Товарищ Павлик: Взлет и падение советского мальчика-героя (Келли) - страница 183

. В глазах начальства Карташов выглядел не (инструментом для борьбы с классовыми врагами, а ненадежным разгильдяем, готовым кооперироваться с кулаками ради собственной выгоды. Быков, судя по всему, также не был способен инициировать подобную операцию. По сравнению с Карташовым и Титовым он более грамотен и компетентен, но этого еще явно недостаточно.

Если предположить, что операцию задумало начальство ОГПУ более высокого уровня, то очень странным кажется тот факт, что оно позволило тавдинским оперативникам тянуть с расследованием больше месяца и прийти к заключениям, не совпадающим с теми, которые были обнародованы на показательном процессе. В этом свете обращает на себя внимание такое обстоятельство: на суде Иван Потупчик продолжал утверждать, будто убийцы — Ефрем Шатраков и Данила Морозов, а также пытался защитить Титова от обвинений в избиении подозреваемых: «О том что Титов кого при допросах бил я не знаю и не слыхал, кто бы мог отказаться от подписки протокола» [233—233об]. Похоже, заговор на местном уровне не простирался дальше того, чтобы попытаться выгородить сослуживца.

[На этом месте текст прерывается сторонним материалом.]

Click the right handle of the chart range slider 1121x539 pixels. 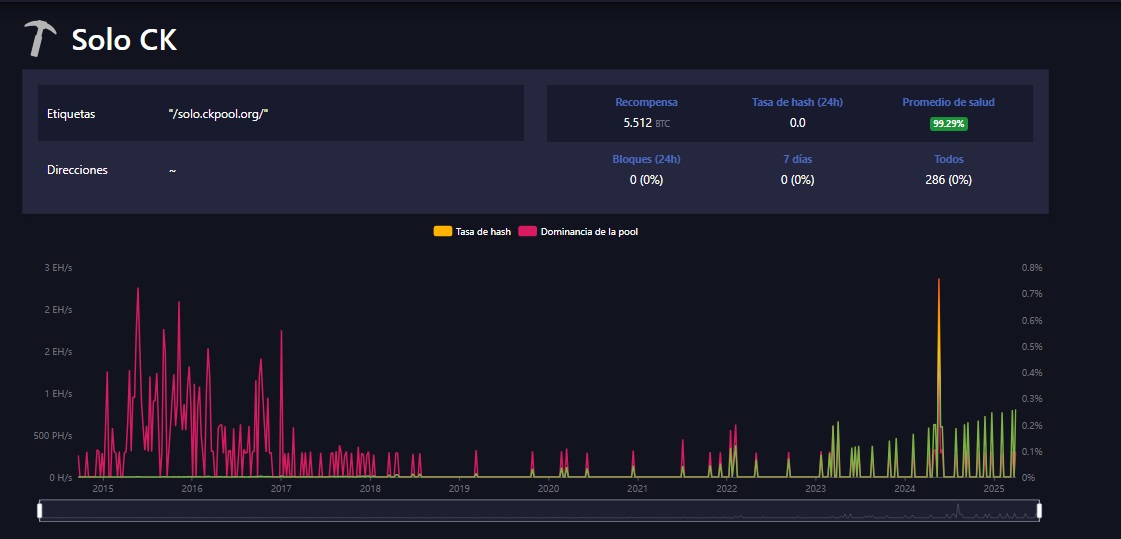[x=1039, y=511]
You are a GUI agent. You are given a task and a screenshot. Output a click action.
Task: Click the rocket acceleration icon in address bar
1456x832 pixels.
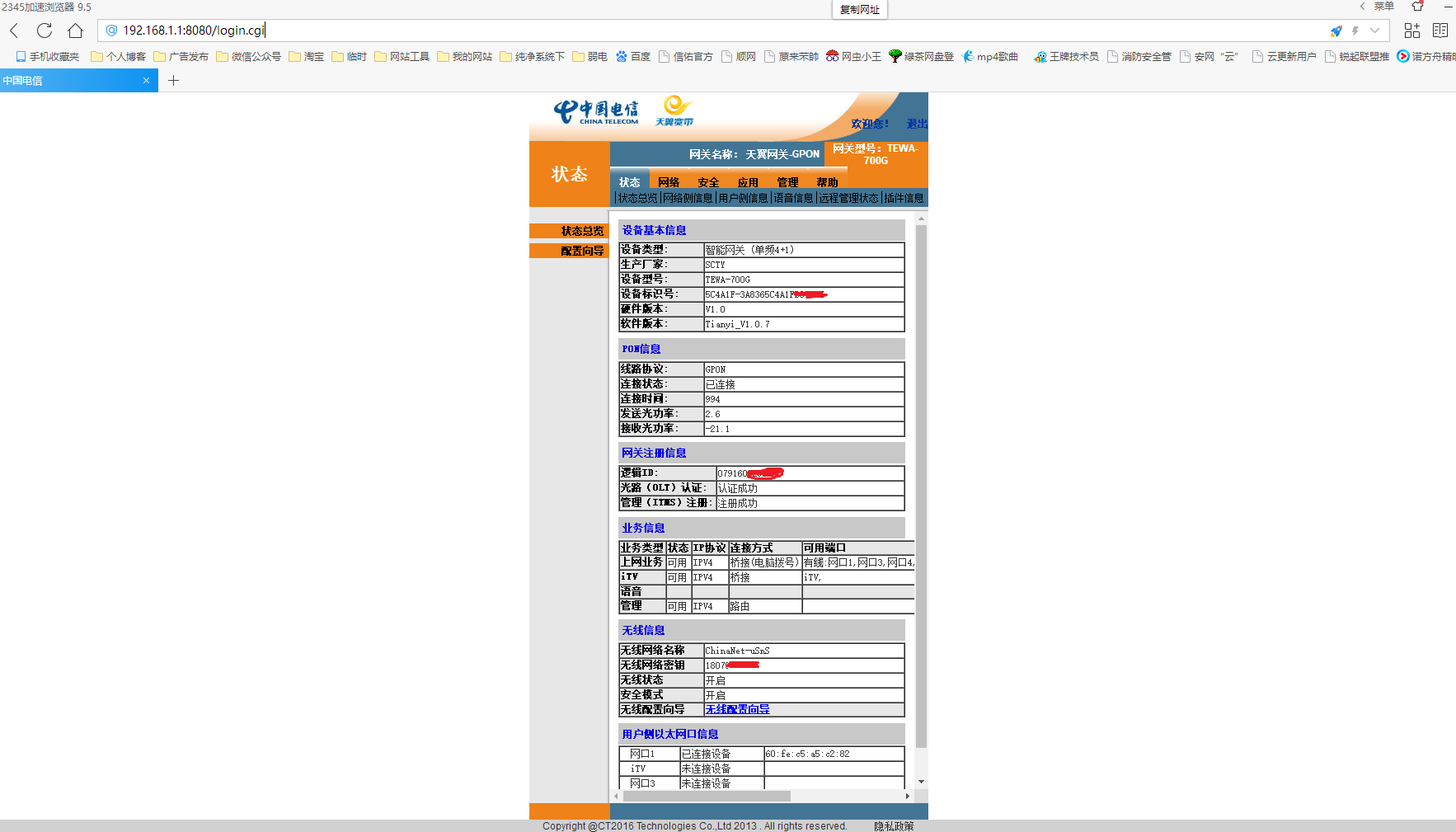point(1336,31)
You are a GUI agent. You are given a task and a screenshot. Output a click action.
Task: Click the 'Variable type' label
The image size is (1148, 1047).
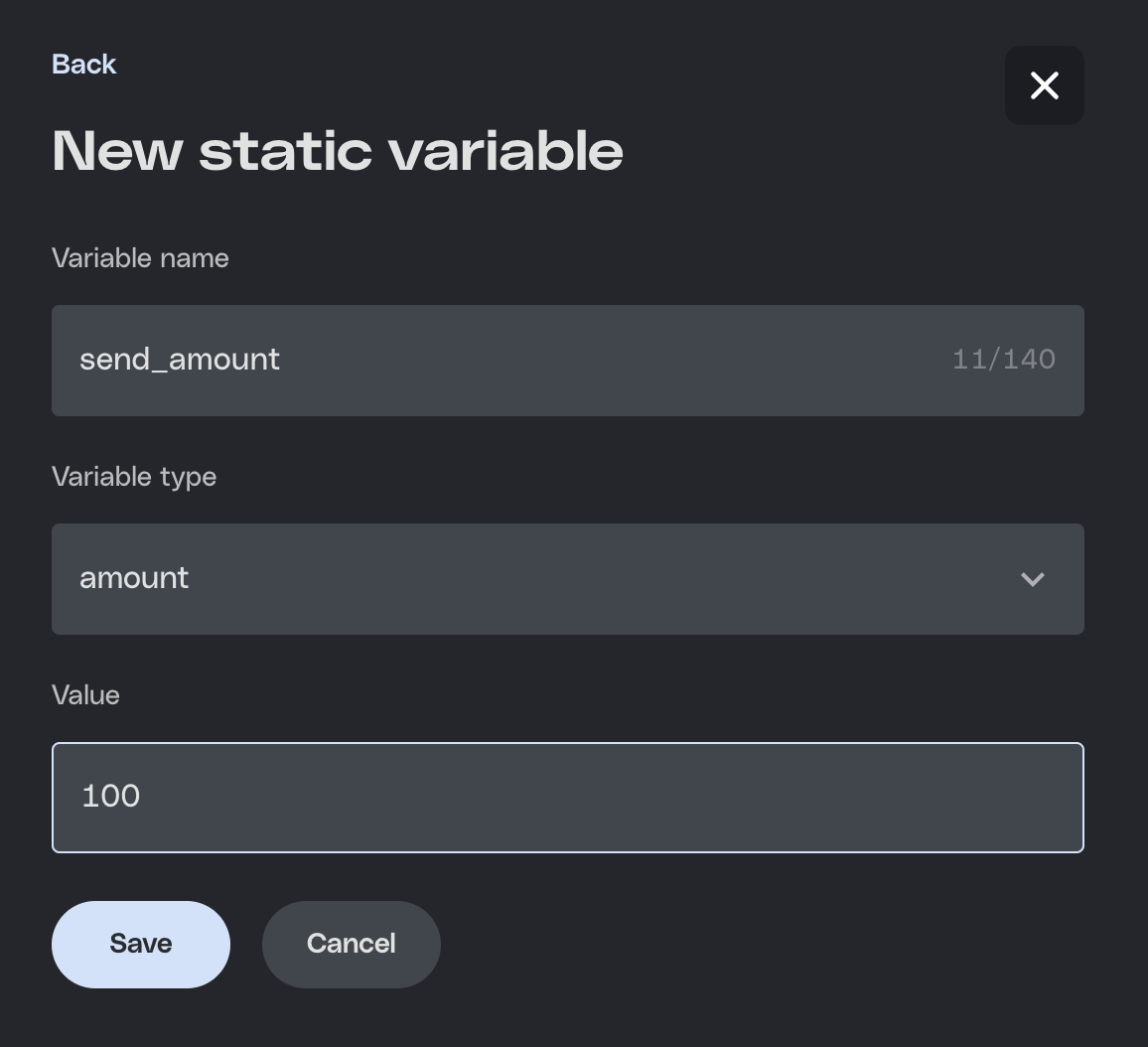134,477
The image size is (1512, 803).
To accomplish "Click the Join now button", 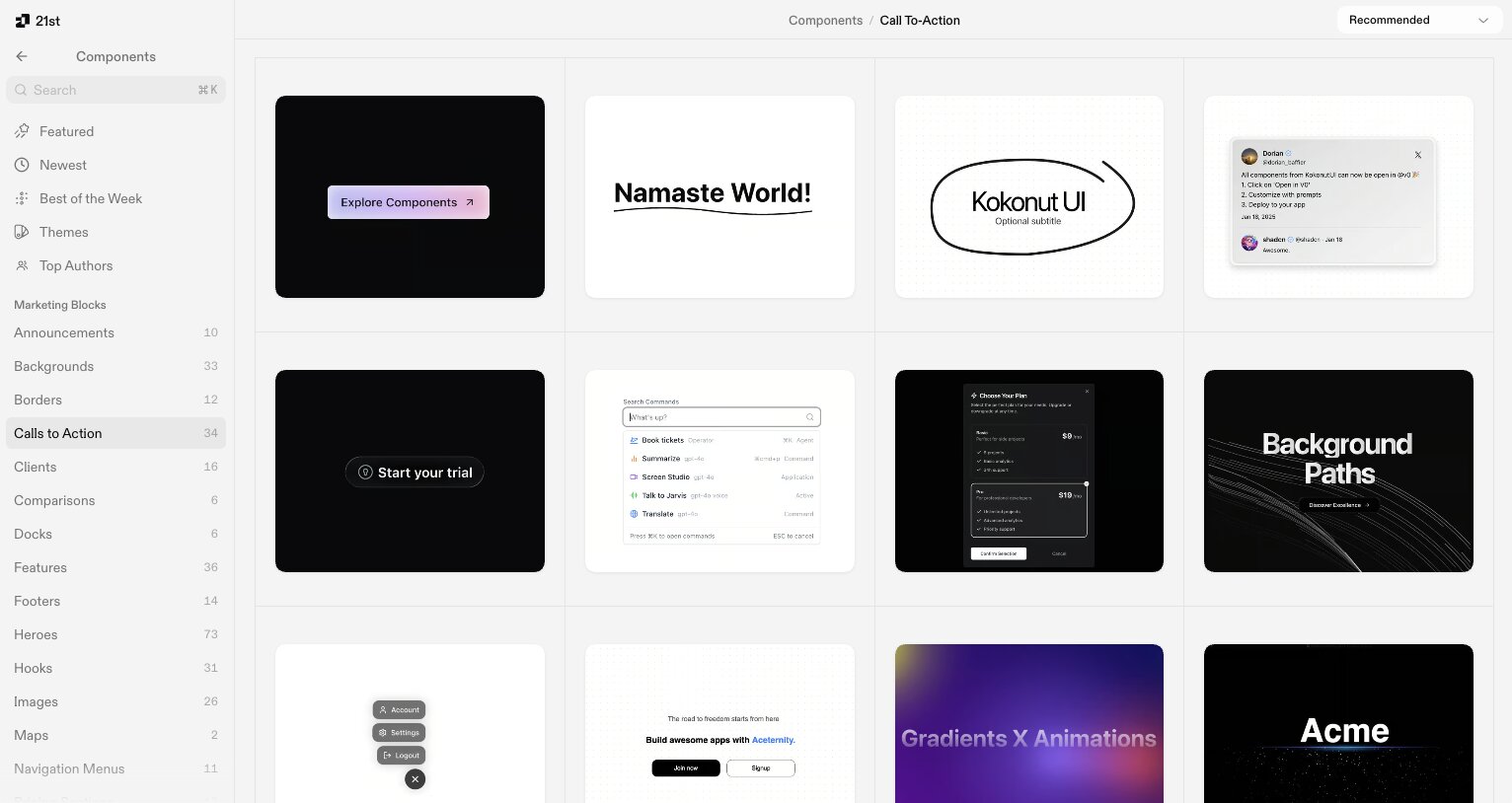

Критически важен факт, что тот вариант документа (b), с которым работал Дружников и на котором зиждется существенная часть его аргументации, неверно датирован. По версии дела Н—7825, свидетельские показания Потупчика, взятые Карташовым, были даны не 4, а 11 сентября 1932 года [29][257]. Эта позднейшая дата не противоречит всему содержанию дела: точно известно, что Карташов был в Герасимовке 11 и 12 сентября, но нет никаких свидетельств, что он приезжал туда в какое-либо другое время. Таким образом, гипотеза о преступном сговоре работников ОГПУ, следы которого якобы можно обнаружить в подтасованных протоколах, не подтверждается.

Во многих отношениях сомнительным выглядит и отсутствующий в деле Н—7825 документ (е) — «Постановление» Карташова от 13 сентября. Прежде всего, облик документа не соответствует официальному формату постановлений, который включал в себя имя адресата, номер и официальный заголовок. Для сравнения можно взять постановление об освобождении Ефрема Шатракова, подписанное Шепелевым и контрассигнованное Воскресенским и Прохоренко 14 ноября 1932 года. Оно называется «ПОСТАНОВЛЕНИЕ ПП ОГПУ при СНК СССР ПО УРАЛУ ОБ ОСВОБОЖДЕНИИ ИЗ-ПОД СТРАЖИ И ПРЕКРАЩЕНИИ СУДЕБНОГО ДЕЛА ПРЕСЛЕДОВАНИЯ В ОТНОШЕНИИ Е.А. ШАТРАКОВА» [202]. Кроме того, Карташов не обладал достаточно высоким рангом, чтобы издавать постановления. Самый низший по чину сотрудник, чьи постановления содержатся в деле Н—7825, — это райуполномоченный Быков. Еще существеннее, что орфография и общий вид документа (е) выглядят куда более упорядоченно, чем в рукописных документах, составленных Карташовым, когда он работал в Герасимовке. Наконец, странное впечатление оставляет содержащийся в постановлении список подозреваемых. Он включает в себя Дмитрия, Антона и Ефрема Шатраковых, Химу и Арсения Кулукановых, Арсения Силина, Данилу, Ксению и Сергея Морозовых. При этом утверждается, что убийцы — Данила, Ксения и Сергей Морозовы. Из материалов дела видно: работа Карташова со свидетелями не соответствовала тому, что написано в постановлении. Он не допрашивал ни Шатраковых, ни Кулукановых, ни Силина. Большую часть времени он собирал свидетельские показания и наибольший интерес проявлял к Владимиру Мезюхину, впоследствии освобожденному. Наконец, не существует ни одного документа раннего происхождения, в котором Павел Морозов фигурировал бы как «Павлик».